Le Ballet national de Norvège consacre en cette fin de saison un riche festival autour de Jiří Kylián, Wings of time. Parmi les spectacles proposés, Day before Tomorrow revient sur trois pièces des années 1990 et 2000 du chorégraphe. Portées par des scénographies imposantes, elles montrent toute une facette différente de son travail. Wings of Wax célèbre la recherche perpétuelle et vaine des danseurs et danseuses d’échapper à la pesanteur. Gods and Dogs confrontent nos âmes animales et poétiques dans une beauté envoûtante. Et Bella Figura célèbre la mise à nu des artistes. Trois pièces magistrales et toujours aussi puissantes, interprétées avec conviction par la compagnie norvégienne.

 

Bella Figura de Jiří Kylián – Ballet national de Norvège

 

Entre Jiří Kylián et le Ballet national de Norvège, c’est une histoire qui dure. Voilà bientôt 40 ans que la compagnie danse des œuvres du chorégraphe, l’un des plus passionnants de notre époque, avec plus d’une vingtaine de pièces à son répertoire.
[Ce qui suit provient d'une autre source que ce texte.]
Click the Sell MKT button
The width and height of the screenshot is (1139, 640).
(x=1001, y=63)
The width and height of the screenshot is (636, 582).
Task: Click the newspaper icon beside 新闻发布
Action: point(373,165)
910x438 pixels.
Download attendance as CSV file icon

Et c’est par un ballet de Jiří Kylián que l’institution avait inauguré en 2008 son magnifique nouveau bâtiment, tel un vaisseau sortant du fjord d’Oslo. Pour marquer ce long et fructueux compagnonnage, la directrice de la troupe Ingrid Lorentzen a proposé pour cette fin de saison un très riche festival autour de Jiří Kylián. Pendant plus de deux semaines, place ainsi à deux séries de spectacles regroupant sept pièces majeures du chorégraphe sur trente ans de créations, ses récentes installations, plusieurs temps de rencontres, des performances prenant place dans tous les coins de ce magnifique opéra, des projections… Un moment formidable et passionnant, intitulé Wings of time, pour découvrir un peu mieux l’œuvre de ce chorégraphe emblématique du XXe siècle, né à Prague au lendemain de la Seconde Guerre mondiale et devenu l’un des plus grands créateurs européens en prenant la tête du Nederland Dans Theater en 1975.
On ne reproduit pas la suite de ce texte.